* [What needs to be done] Copy out the data so that nothing differs from the original.

* [Records provided]
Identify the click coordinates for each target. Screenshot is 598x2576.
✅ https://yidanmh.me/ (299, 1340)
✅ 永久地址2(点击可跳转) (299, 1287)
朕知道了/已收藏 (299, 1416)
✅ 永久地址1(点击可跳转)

* [Expected answer]
Identify the click coordinates for each target. Screenshot is 598x2576.
✅ https://yidanmh.me/ (299, 1340)
✅ 永久地址2(点击可跳转) (299, 1287)
朕知道了/已收藏 (299, 1416)
✅ 永久地址1(点击可跳转)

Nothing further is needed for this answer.